Elle s'efforce de présenter la pensée d'Héraclite dans son ensemble cohérent, dans sa totalité fragmentée et fragmentaire. Car la pensée d'Héraclite, qui reconnaît la vérité de l'errance et la puissance de la bêtise, contient déjà les pensées qui se développèrent ensuite dans les perspectives autonomisées ; elle éclaire toute la problématique de la fondation et du dépassement de la philosophie. Il s'agissait donc de grouper autour des grands foyers - du logos, du cosmos, du divin, de l'homme, de la cité - les fragments qui s'y rapportent le plus explicitement, tous les fragments émanant d'un même centre et convergeant vers lui : l'Être en devenir de la totalité une, le Jeu suprême.

L'ouvrage se propose de faire surgir la parole d'Héraclite dans ce qu'elle a de plus vivant, pour qu'elle puisse féconder une pensée présente et future."

PROLOGUE

"Héraclite est un penseur. Héraclite pense, le premier, le logos de l'être du devenir total. Lui, pour la première fois, pense et dit, dans l'horizon du logos ainsi nommé, ce qu'est le monde. Héraclite ne fait pas "encore" de la philosophie, c'est-à-dire de la métaphysique. Sa pensée demeure ouverte et multidimenstionnelle, questionnante et énigmatique, fragmentaire et poétique ; elle ne fixe pas l'être, elle ne sépare pas l'être du devenir - l'être est devenir et le devenir est être -, elle ne ferme pas la totalité, elle ne construit pas de systématique. Héraclite pense avant même la constitution de la métaphysique et la formation des écoles philosophiques ; il est présocratique, à savoir préplatonicien. Héraclite est le premier penseur qui déploie la pensée (le logos) scrutant le sens (le logos) de la nature, de la divinité, de l'homme et de la cité, modes d'être du devenir de l'être du monde total - qu'Héraclite essaie de saisir.

Essayant d'entrer en dialogue avec sa pensée - qui féconda toute la philosophie, bien que celle-ci, articulée en Métaphysique et en Théologie, en Logique, en Physique et en Ethique, semble le laisser derrière elle -, il convient de rester sur le plan de la pensée. Tout en employant le matériel critique et historique de la recherche contemporaine, et en le prenant scupuleusement en considération, il faut oser libérer Héraclite autant de la prison de la pure et simple érudition archéologique et philologique que de la confusion du bavardage littéraire et des ratiocinations ou des illuminations "philosophiques". Il s'agit presque de tenter l'impossible : lui donner la parole, le rendre parlant."

- Travail demandé
• 1. Selon le texte sur Héraclite, autour de quels grands foyers les fragments sont-ils regroupés ?
• 2. Donnez la suite du texte sur Héraclite, à partir de sa dernière phrase.
Les enregistrements constituent un matériau à part, distinct du texte sur Héraclite.

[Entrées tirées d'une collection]
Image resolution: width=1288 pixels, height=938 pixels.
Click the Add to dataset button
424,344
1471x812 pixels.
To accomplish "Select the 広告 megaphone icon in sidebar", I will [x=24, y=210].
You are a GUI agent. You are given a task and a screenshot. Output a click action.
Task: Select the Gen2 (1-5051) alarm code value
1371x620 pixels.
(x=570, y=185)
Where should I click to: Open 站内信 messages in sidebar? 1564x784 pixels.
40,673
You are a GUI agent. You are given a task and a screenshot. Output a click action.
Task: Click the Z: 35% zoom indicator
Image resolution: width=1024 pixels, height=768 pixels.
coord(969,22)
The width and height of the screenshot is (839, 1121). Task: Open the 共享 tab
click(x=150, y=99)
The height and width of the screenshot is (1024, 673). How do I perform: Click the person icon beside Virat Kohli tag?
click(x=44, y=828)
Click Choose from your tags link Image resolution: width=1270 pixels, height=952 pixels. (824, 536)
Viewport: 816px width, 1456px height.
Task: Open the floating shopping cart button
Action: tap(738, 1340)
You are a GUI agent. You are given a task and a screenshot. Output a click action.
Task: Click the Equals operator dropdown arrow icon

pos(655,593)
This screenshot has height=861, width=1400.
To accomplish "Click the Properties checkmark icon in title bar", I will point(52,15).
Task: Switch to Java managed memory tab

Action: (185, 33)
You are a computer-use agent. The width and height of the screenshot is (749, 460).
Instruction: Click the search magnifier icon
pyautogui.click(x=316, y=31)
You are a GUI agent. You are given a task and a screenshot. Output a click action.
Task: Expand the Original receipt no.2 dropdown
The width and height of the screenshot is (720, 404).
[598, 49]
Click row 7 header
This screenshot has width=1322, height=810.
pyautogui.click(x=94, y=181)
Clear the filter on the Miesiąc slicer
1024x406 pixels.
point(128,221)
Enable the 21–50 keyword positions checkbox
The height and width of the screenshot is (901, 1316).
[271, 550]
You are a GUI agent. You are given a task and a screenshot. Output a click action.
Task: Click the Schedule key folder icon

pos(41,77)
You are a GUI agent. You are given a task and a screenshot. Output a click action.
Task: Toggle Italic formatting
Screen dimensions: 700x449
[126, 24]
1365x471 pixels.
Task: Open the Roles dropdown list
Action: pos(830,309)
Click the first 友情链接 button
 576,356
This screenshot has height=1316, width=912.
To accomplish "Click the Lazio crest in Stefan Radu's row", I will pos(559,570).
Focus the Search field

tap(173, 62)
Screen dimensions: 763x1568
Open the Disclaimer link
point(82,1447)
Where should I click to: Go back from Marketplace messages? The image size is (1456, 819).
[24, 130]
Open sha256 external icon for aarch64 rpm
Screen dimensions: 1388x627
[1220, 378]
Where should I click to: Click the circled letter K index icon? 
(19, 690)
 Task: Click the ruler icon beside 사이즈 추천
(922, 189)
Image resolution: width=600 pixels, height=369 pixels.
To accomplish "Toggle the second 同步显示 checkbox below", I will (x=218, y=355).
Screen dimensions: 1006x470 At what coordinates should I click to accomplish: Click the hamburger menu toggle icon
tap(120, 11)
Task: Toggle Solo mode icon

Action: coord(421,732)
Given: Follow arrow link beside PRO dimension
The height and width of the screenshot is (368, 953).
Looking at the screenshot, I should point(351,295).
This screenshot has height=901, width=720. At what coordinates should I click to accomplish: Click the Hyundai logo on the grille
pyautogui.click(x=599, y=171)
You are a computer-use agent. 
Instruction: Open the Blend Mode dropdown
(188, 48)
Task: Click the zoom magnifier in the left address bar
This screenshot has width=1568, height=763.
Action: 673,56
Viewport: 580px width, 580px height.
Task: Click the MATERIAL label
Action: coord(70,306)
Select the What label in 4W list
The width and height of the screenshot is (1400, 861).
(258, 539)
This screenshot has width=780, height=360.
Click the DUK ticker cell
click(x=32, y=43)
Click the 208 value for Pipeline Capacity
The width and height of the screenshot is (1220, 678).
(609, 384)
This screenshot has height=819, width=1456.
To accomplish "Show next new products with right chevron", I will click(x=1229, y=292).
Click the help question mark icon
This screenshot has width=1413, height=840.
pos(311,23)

- Réponses finales
• 1. Autour du logos, du cosmos, du divin, de l'homme et de la cité.

• 2.
LE LOGOS

Le logos est ce qui lie les phénomènes entre eux, en tant que phénomènes d'un univers un, et ce qui lie le discours aux phénomènes. Le logos est un lien. Ce qui se manifeste comme phénomène est déjà pénétré par le logos. C'est pour cela qu'il peut être saisi. le logos est l'âme et l'esprit de la dialectique héraclitéenne qui fait corps avec le monde. Mais ce logos n'est pas le logos d'une logique. Il est ce qui anime originairement toute pensée ; il deviendra après pensée logique, physique, etc. Sa puissance est celle de l'universalité et sa lumière éclaire les ténèbres.

Le logos et la connaissance

Grâce au témoignage d'Aristote (Rhétorique, Livre Gamma), nous savons que le livre d'Héraclite commençait par les phrases qui constituent les fragments 1 et 2.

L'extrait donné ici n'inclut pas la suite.